- _Extracted entries_:
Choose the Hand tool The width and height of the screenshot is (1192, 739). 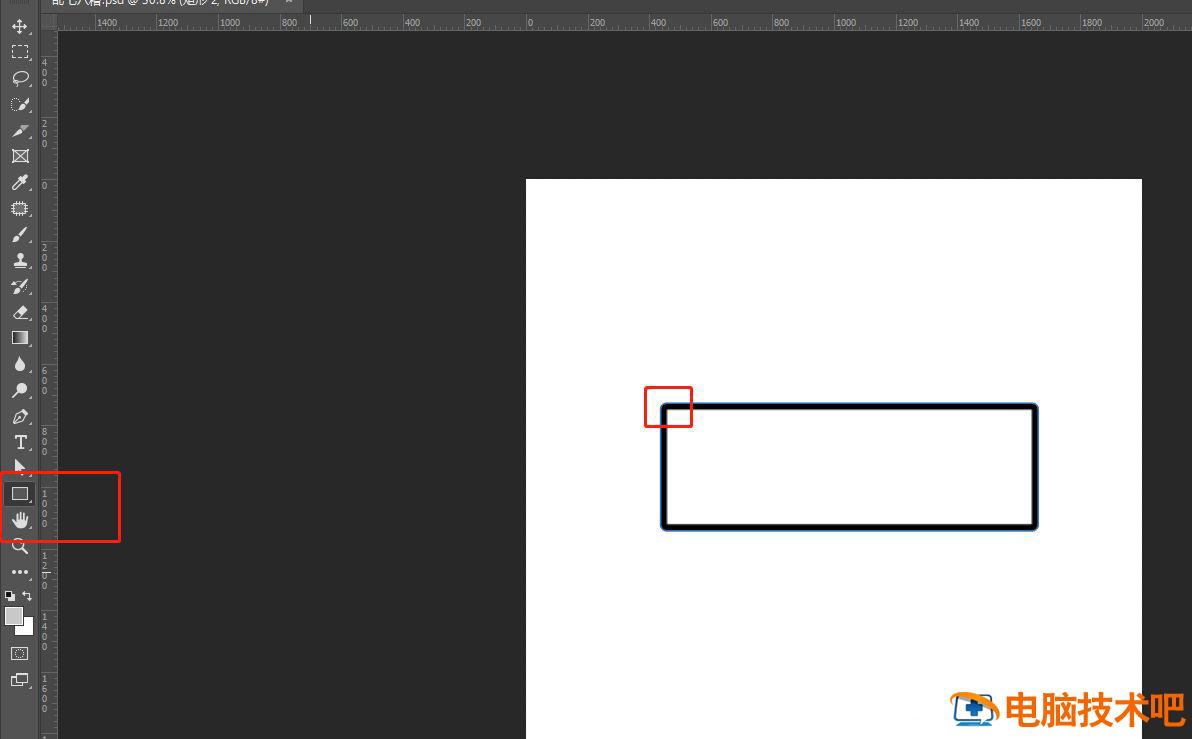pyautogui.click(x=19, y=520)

* * *

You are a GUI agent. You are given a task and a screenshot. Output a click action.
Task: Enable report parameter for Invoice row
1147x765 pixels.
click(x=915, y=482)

- _Set problem_: Format the lines of the records from the line containing "You are a GUI" through the line containing "click(x=915, y=482)" as a JSON list of strings, one string per line, leaving out any blank lines.

- _Reply to the exercise_:
[
  "You are a GUI agent. You are given a task and a screenshot. Output a click action.",
  "Task: Enable report parameter for Invoice row",
  "1147x765 pixels.",
  "click(x=915, y=482)"
]